Extracted records →
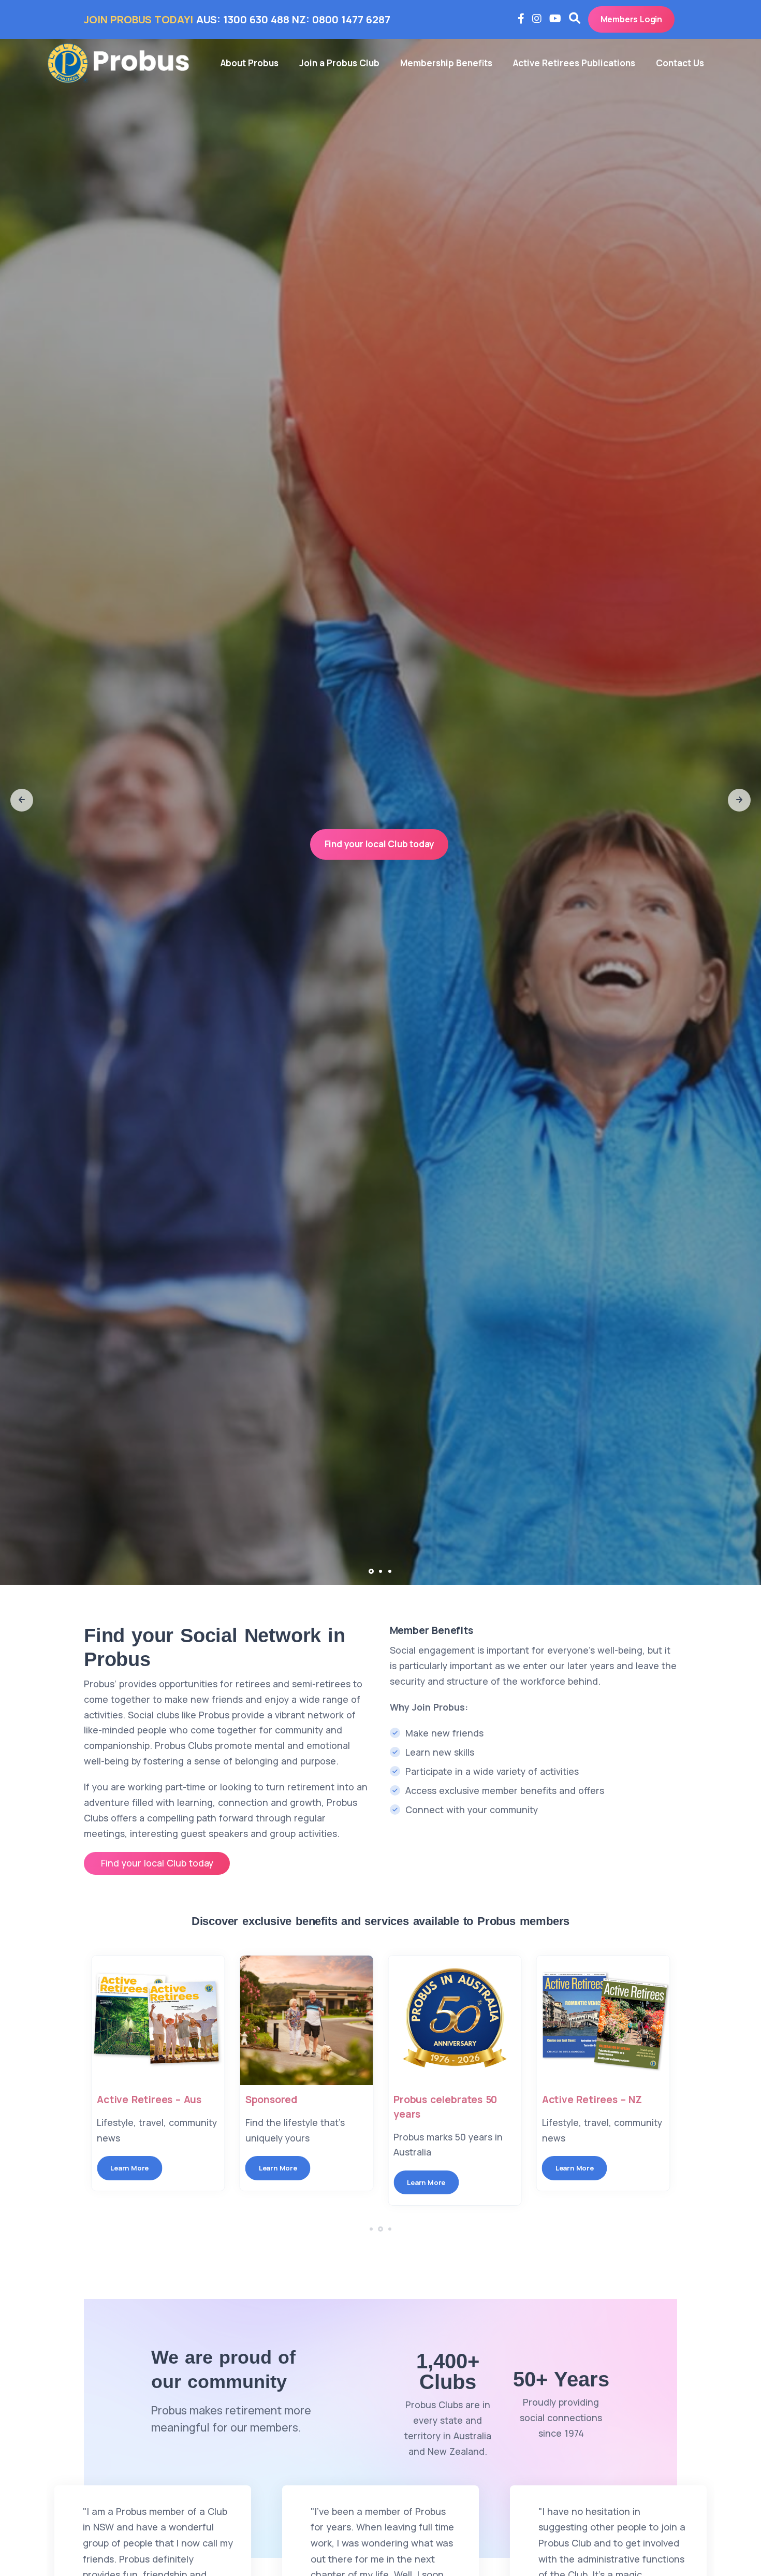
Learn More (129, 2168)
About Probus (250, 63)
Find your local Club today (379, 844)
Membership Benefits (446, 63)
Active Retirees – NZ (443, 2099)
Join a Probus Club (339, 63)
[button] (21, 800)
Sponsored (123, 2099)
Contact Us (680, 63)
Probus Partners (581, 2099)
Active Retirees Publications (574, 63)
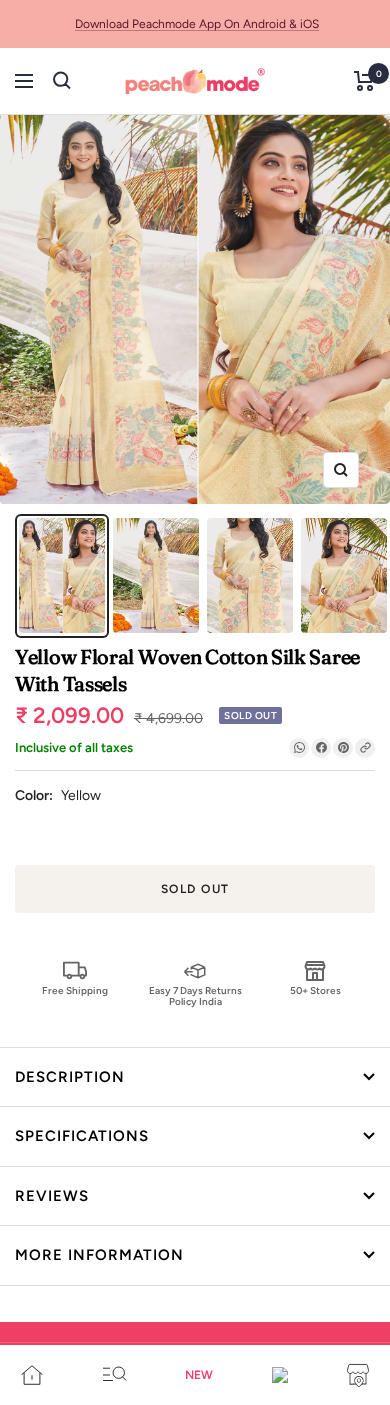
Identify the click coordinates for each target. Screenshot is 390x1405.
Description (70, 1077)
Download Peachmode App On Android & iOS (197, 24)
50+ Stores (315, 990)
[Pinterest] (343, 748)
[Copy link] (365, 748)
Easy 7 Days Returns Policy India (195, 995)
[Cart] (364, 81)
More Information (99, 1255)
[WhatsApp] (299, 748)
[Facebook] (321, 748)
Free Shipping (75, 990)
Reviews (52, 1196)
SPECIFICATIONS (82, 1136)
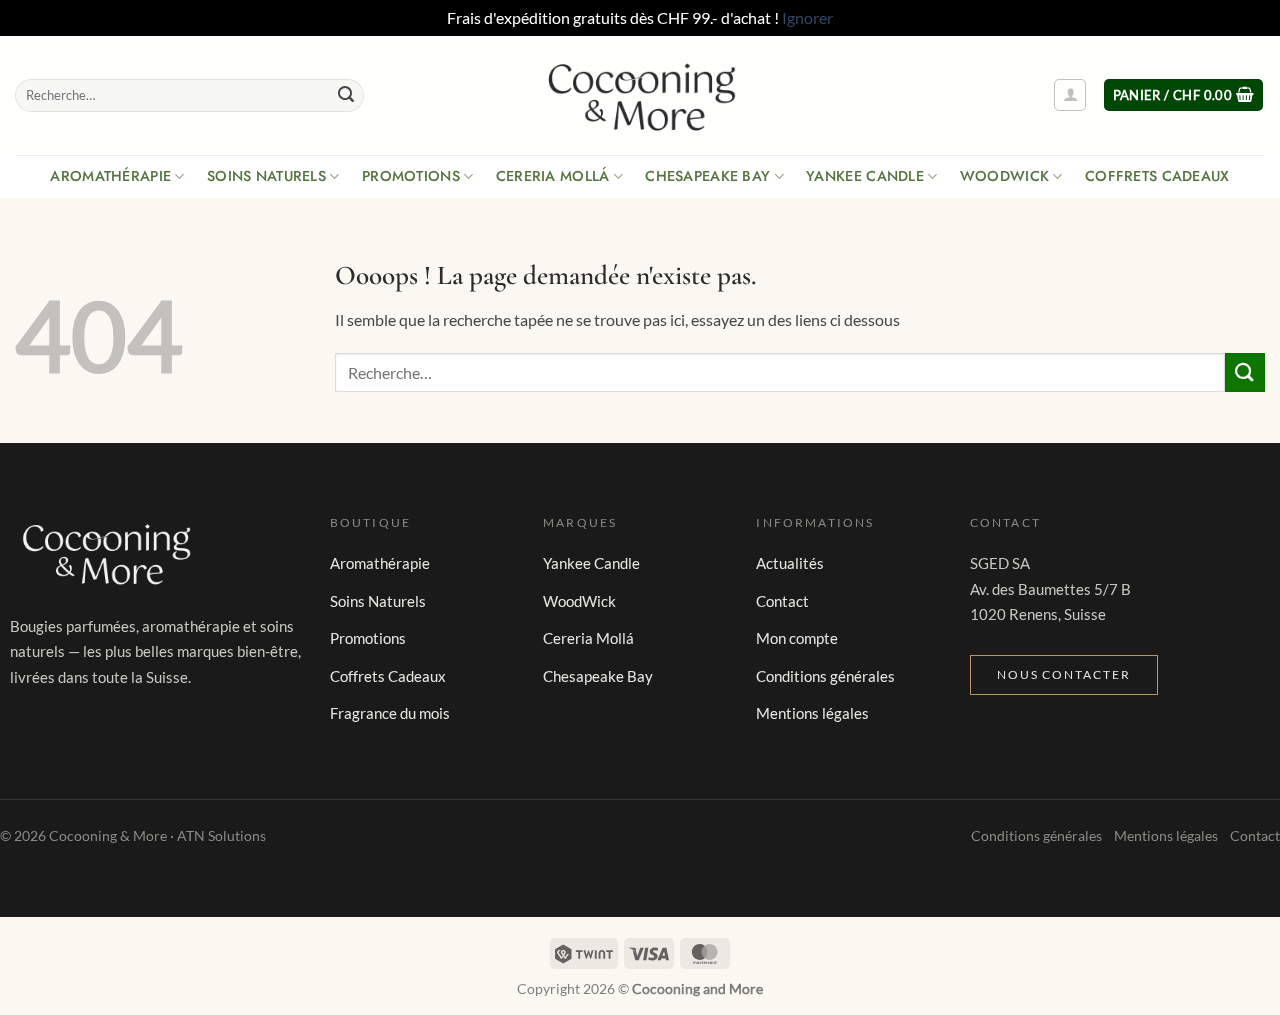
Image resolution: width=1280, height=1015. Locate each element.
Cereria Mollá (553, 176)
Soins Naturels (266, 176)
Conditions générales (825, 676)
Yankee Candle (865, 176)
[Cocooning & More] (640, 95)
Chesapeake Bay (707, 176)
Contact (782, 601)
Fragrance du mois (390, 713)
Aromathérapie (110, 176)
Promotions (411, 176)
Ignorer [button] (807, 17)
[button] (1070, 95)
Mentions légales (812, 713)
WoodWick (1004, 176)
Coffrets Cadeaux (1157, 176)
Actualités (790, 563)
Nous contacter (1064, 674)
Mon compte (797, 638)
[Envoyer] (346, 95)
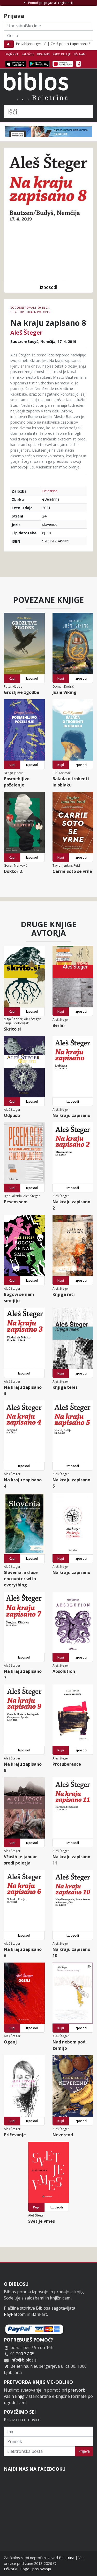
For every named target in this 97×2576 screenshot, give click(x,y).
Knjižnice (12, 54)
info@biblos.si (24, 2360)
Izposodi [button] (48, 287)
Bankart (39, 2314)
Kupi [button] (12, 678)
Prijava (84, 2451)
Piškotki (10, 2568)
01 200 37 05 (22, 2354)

Your assignment → In the copy, include no pictures; otherwise transcribe the entries exactly.

Solved problem →
Learn More (129, 2168)
About Probus (250, 63)
Find your local Club today (379, 844)
Membership Benefits (446, 63)
Active Retirees – NZ (443, 2099)
Join a Probus Club (339, 63)
[button] (21, 800)
Sponsored (123, 2099)
Contact Us (680, 63)
Probus Partners (581, 2099)
Active Retirees Publications (574, 63)
Identify the click coordinates for each target. Screenshot is 390x1405.
Description (70, 1077)
Download Peachmode App On Android & iOS (197, 24)
50+ Stores (315, 990)
[Pinterest] (343, 748)
[Copy link] (365, 748)
Easy 7 Days Returns Policy India (195, 995)
[Cart] (364, 81)
More Information (99, 1255)
[WhatsApp] (299, 748)
[Facebook] (321, 748)
Free Shipping (75, 990)
Reviews (52, 1196)
SPECIFICATIONS (82, 1136)
Image resolution: width=1280, height=1015. Locate each element.
Cereria Mollá (553, 176)
Soins Naturels (266, 176)
Conditions générales (825, 676)
Yankee Candle (865, 176)
[Cocooning & More] (640, 95)
Chesapeake Bay (707, 176)
Contact (782, 601)
Fragrance du mois (390, 713)
Aromathérapie (110, 176)
Promotions (411, 176)
Ignorer [button] (807, 17)
[button] (1070, 95)
Mentions légales (812, 713)
WoodWick (1004, 176)
Coffrets Cadeaux (1157, 176)
Actualités (790, 563)
Nous contacter (1064, 674)
Mon compte (797, 638)
[Envoyer] (346, 95)
For every named target in this 97×2576 screenshot, give click(x,y).
Knjižnice (12, 54)
info@biblos.si (24, 2360)
Izposodi [button] (48, 287)
Bankart (39, 2314)
Kupi [button] (12, 678)
Prijava (84, 2451)
Piškotki (10, 2568)
01 200 37 05 (22, 2354)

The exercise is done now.